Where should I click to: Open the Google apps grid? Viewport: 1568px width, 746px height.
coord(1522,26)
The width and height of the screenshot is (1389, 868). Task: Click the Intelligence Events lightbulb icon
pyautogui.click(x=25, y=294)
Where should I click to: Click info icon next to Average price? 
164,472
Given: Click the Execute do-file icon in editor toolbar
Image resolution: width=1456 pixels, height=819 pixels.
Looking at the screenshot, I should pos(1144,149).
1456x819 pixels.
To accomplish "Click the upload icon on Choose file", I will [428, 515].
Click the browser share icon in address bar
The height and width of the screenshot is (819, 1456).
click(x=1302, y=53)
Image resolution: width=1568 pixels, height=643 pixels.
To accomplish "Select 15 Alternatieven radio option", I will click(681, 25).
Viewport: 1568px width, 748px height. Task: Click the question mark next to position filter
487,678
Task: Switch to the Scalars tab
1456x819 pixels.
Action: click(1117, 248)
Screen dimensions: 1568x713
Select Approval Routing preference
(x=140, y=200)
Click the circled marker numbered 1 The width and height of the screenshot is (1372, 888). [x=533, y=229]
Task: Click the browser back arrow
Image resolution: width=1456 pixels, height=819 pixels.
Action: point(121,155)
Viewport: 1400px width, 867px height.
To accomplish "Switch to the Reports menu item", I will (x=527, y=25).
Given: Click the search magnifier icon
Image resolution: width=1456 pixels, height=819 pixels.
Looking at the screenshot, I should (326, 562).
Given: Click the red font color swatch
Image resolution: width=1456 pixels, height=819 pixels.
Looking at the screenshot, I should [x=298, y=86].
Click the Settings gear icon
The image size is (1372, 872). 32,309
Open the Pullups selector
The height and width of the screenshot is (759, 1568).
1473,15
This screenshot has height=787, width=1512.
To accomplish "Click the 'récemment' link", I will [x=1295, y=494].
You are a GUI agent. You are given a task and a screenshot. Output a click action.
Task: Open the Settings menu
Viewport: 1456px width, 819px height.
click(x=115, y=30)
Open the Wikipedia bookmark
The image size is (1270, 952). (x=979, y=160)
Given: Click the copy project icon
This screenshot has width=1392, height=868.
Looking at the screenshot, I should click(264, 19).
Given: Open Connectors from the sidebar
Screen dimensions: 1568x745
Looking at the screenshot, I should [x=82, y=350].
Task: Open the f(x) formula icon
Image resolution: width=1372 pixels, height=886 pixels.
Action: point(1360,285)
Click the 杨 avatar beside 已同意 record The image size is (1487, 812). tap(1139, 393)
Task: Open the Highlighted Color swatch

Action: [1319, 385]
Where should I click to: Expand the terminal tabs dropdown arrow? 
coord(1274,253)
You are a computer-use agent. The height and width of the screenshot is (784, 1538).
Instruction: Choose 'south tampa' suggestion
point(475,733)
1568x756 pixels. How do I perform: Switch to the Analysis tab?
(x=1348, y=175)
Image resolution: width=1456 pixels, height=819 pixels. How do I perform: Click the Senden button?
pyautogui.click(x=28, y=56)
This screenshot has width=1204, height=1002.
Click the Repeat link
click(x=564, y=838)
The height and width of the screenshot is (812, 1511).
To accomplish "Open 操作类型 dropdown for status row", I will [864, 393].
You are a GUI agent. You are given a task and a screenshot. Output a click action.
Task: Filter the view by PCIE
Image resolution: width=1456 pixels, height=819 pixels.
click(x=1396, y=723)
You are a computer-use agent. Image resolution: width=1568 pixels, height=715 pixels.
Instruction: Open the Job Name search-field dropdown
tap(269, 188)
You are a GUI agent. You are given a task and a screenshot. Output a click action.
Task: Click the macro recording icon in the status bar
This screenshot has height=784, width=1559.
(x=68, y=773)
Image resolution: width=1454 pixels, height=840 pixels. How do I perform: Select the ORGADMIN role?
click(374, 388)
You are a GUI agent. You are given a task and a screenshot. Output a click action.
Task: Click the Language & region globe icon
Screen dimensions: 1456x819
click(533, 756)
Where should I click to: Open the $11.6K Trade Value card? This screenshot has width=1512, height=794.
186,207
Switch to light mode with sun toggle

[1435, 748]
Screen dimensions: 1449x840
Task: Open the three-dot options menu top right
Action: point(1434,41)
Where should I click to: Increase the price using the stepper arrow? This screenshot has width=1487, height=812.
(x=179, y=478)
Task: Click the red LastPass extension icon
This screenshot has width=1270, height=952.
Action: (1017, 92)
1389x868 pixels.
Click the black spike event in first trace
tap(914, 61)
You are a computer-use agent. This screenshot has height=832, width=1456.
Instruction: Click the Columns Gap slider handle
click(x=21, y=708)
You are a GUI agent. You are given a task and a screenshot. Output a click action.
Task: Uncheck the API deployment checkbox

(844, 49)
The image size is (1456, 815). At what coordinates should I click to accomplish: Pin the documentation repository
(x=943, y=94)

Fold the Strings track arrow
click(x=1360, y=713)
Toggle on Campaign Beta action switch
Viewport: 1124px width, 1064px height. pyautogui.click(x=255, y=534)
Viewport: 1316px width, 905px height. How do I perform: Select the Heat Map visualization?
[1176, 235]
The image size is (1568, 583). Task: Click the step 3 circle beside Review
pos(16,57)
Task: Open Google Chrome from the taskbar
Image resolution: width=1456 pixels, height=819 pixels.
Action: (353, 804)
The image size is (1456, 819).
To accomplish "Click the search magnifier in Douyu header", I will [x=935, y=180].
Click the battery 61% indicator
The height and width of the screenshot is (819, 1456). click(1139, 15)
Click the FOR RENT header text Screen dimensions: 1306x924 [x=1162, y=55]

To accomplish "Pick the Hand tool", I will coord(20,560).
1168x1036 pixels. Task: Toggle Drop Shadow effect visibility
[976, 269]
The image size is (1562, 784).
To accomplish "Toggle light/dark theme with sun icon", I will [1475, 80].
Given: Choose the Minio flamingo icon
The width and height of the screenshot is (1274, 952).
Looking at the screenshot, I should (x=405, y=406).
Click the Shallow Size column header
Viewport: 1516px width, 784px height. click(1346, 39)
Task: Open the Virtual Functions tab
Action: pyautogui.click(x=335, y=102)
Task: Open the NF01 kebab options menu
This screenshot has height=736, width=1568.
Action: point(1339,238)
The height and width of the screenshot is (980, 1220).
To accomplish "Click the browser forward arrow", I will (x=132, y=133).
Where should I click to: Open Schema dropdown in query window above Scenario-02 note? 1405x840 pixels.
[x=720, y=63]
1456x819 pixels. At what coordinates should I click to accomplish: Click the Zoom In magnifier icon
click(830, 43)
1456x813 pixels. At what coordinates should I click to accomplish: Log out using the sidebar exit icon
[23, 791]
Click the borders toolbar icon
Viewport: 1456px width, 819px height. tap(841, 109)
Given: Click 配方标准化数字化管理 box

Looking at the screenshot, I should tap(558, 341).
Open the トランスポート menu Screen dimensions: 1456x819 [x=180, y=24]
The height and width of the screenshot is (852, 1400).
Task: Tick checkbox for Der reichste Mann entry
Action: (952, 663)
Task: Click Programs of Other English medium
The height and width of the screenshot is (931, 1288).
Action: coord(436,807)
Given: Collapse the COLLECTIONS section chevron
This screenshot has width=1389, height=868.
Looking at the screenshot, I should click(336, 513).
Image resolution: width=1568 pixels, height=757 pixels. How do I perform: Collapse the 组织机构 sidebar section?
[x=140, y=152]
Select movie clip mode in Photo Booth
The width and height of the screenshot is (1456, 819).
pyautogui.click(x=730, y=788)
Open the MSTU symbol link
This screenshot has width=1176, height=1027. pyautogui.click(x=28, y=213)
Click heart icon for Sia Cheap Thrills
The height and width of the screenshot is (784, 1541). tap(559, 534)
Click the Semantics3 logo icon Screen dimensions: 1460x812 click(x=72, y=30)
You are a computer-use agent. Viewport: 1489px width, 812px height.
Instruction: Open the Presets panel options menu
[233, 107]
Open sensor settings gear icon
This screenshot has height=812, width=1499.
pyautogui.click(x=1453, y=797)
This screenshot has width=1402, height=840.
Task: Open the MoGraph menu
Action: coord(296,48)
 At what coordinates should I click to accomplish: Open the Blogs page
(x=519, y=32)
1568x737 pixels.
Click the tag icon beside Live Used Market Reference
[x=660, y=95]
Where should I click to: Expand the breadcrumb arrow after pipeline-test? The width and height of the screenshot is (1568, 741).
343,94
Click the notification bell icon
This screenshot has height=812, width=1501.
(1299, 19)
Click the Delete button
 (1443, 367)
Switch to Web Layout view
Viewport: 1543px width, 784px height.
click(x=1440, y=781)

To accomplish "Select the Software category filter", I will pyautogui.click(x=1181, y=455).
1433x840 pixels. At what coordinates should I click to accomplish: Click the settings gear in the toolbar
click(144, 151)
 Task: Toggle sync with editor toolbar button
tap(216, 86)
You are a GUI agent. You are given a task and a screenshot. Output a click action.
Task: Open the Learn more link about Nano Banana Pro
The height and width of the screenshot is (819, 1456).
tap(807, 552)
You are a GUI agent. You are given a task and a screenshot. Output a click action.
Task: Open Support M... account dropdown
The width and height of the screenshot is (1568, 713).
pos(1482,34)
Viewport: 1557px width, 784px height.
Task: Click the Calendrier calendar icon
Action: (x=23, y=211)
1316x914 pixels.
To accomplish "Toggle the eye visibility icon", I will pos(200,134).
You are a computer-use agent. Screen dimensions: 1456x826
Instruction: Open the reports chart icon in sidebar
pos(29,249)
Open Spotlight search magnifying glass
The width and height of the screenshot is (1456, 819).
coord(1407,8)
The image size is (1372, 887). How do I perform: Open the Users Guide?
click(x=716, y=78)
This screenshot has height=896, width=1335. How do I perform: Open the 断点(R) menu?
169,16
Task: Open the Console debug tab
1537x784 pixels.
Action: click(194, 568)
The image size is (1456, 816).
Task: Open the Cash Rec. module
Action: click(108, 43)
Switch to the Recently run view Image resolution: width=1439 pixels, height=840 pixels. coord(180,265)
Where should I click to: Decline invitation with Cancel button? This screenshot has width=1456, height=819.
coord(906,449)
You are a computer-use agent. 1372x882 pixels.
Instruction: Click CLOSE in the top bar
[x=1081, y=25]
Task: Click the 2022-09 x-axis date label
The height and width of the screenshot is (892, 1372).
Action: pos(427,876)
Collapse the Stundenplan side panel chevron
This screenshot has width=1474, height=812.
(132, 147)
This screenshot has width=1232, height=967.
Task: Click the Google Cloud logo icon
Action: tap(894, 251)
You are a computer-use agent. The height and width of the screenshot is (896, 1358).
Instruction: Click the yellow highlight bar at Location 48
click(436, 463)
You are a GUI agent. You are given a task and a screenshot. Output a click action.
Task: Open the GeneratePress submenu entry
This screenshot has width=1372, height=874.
——————
◆ EXERCISE GOAL:
Above are some records. Report the number of their lines that include "browser", and add nothing else.

◆ ANSWER AREA:
3